Friday, August 18, 2023

A few pictures

 

Shenandoah pear with a broken limb. It is the one hanging straight down. You can see the raw wood at the top of the branch.

The pears sized-up rapidly after our last round of rain-storms.

Spigold tree that snapped off at the graft

Close-up of the break with the break in lower-left quadrant of image

I have large crop-loads on many of my trees. This is an Enterprise apple. I hope I don't start losing these trees. I think I would cause more stress putting in additional trunk support at this time. Sometimes you just gotta ride the pony you brung until the end of the trip.

These are the newly transplanted lettuce seedlings that were planted, as seeds, August 4. US Quarter included for size.

2 comments:

  1. What method do you use to thin your trees?

    ReplyDelete
    Replies
    1. I wait until after the "June drop". Many trees will thin themselves.

      Sometime in July I shake the piss out of the branches. I stop shaking when they look about right.

      In early August, I walk through with pruning snips and remove any branches where the weight of the fruit dragged the branches down into the Stygian darkness beneath the canopy. No light means no sugar means fruit doesn't taste so great.
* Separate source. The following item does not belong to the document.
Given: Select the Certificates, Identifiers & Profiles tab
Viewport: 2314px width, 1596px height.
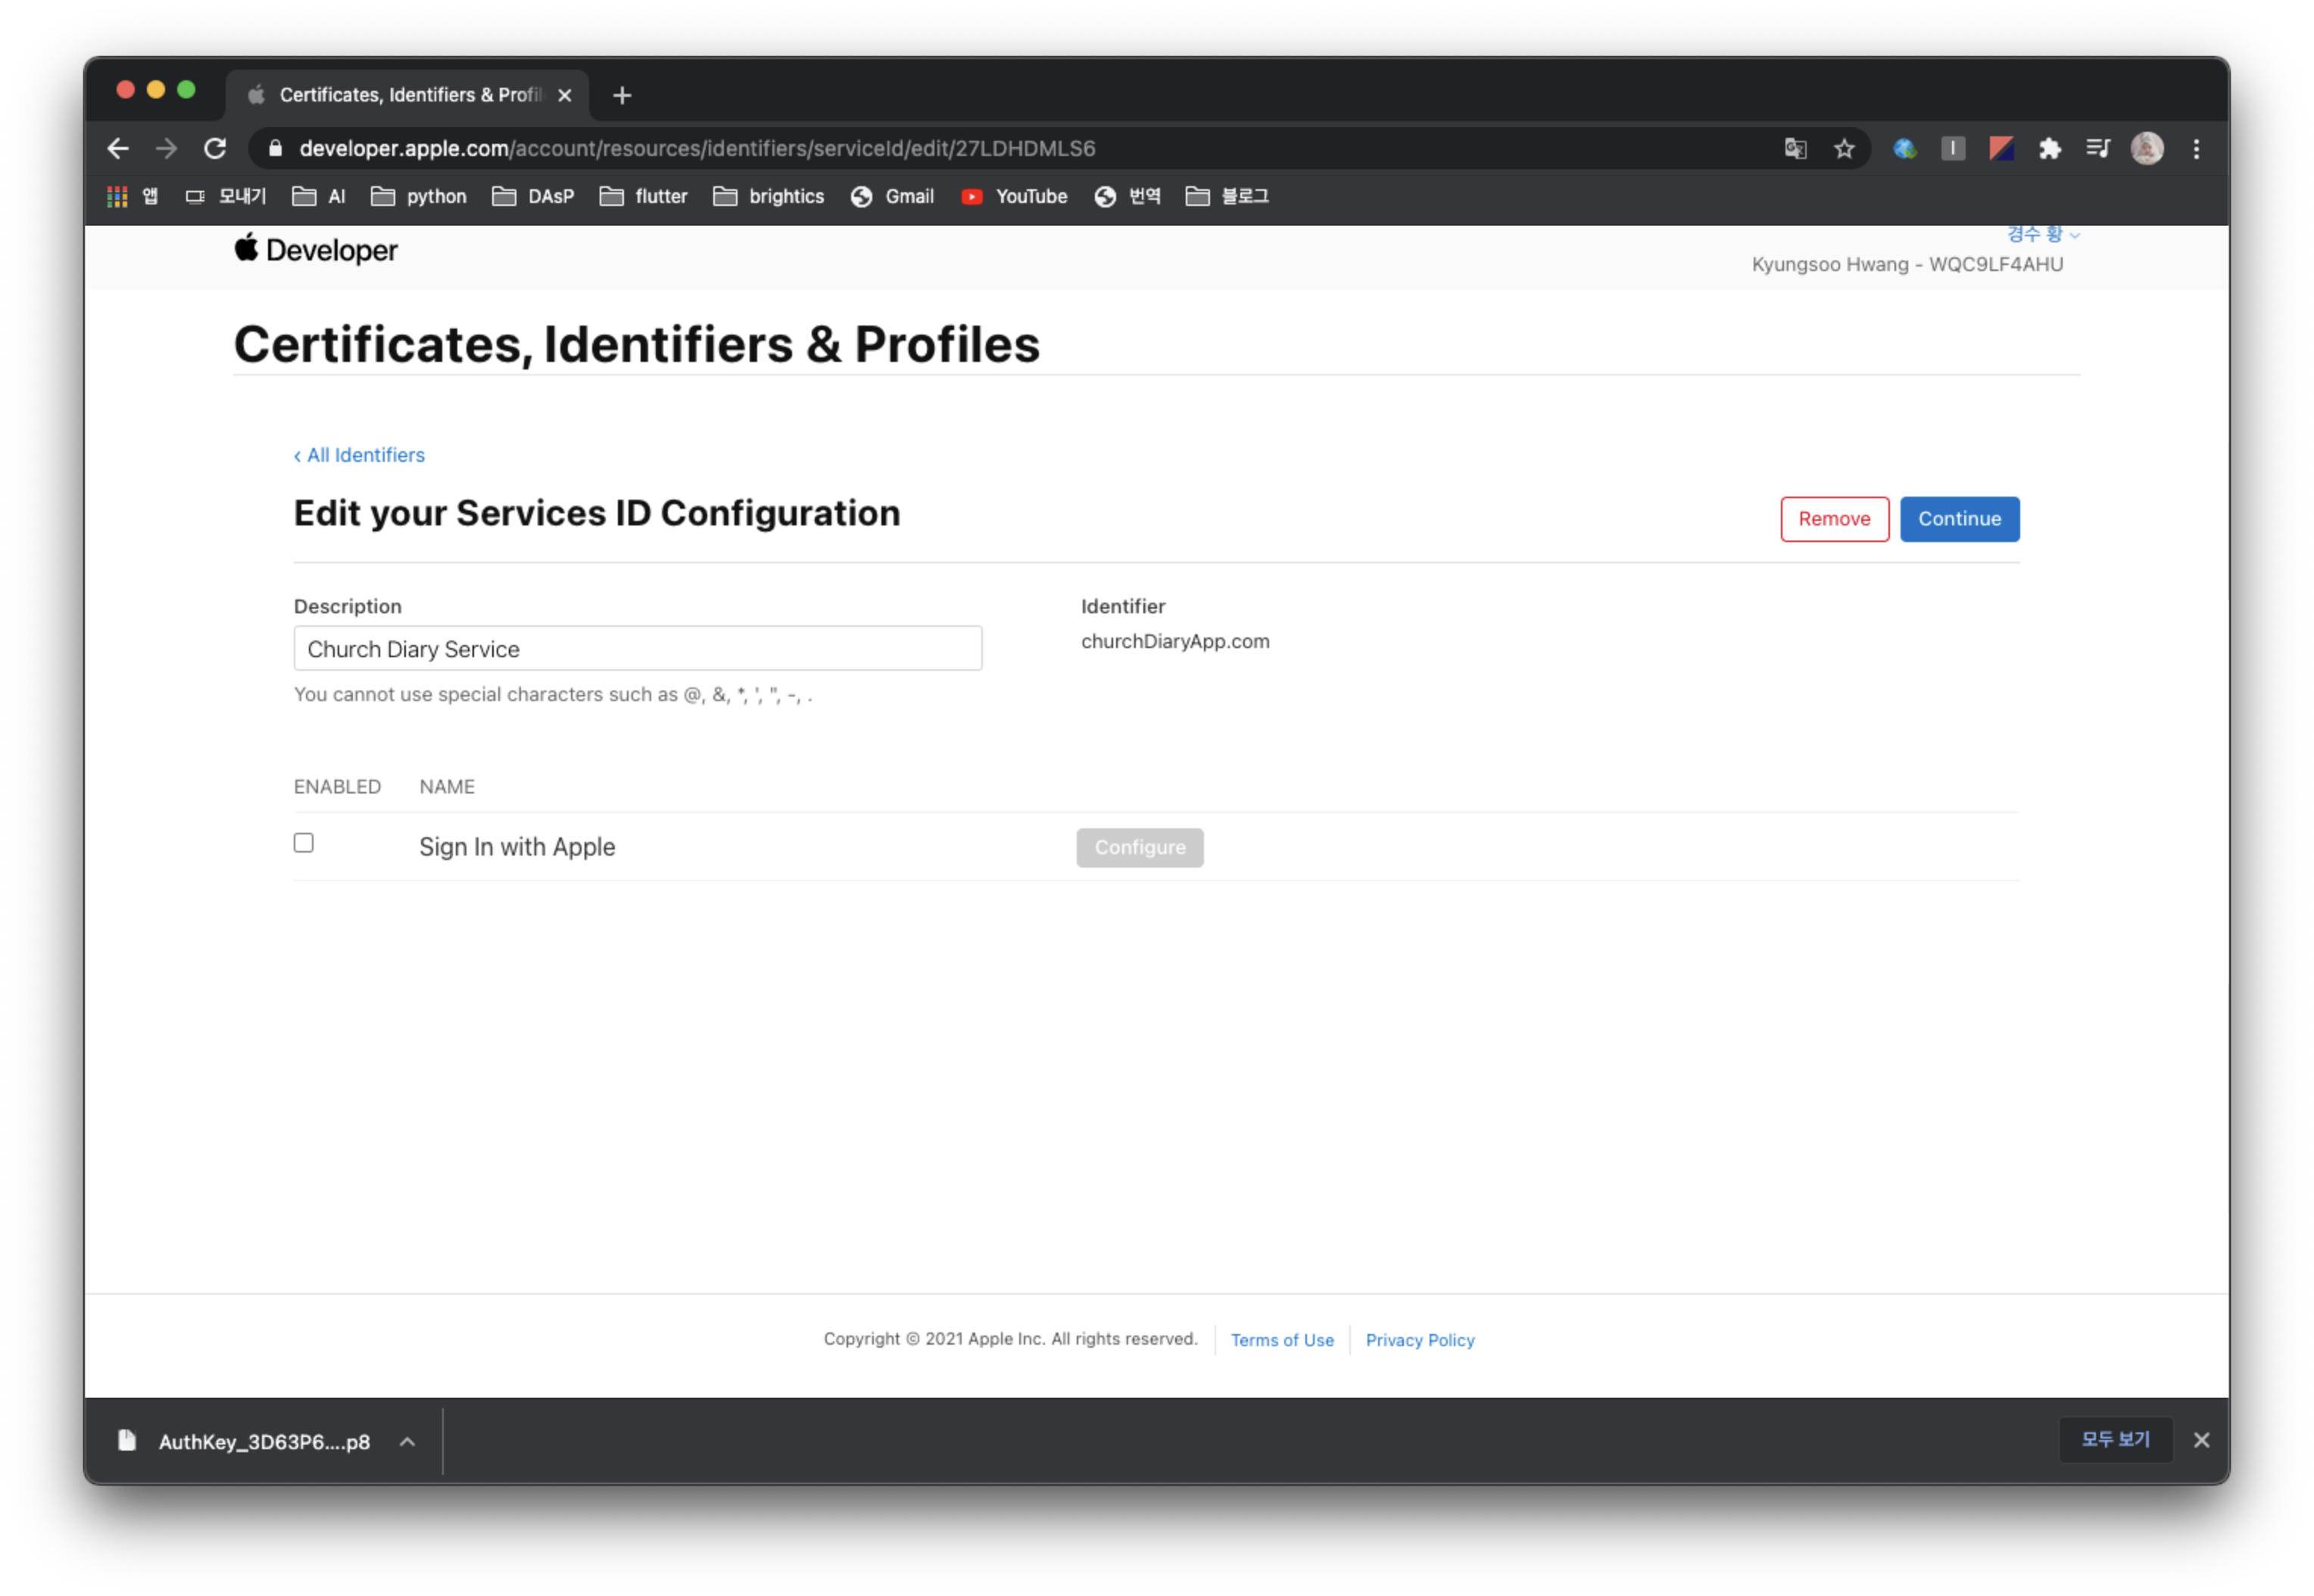Looking at the screenshot, I should click(x=408, y=95).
      One year the lovely Mrs ERJ and I hand-thinned a couple of Liberty trees. Liberty apple has short stems and many apples will push-off the branch as they size-up but before they ripen. I don't know if it was worth the effort but it certainly didn't hurt.

      Apple cultivars that are marginally hardy here, like GoldRush over MM106 rootstock can die in the winter after grossly over-cropping. They set too much fruit. The fruit cannot ripen. The fruit is a carbohydrate sink and carbs are what protect the buds from winterkill. Too many fruit starves the tree.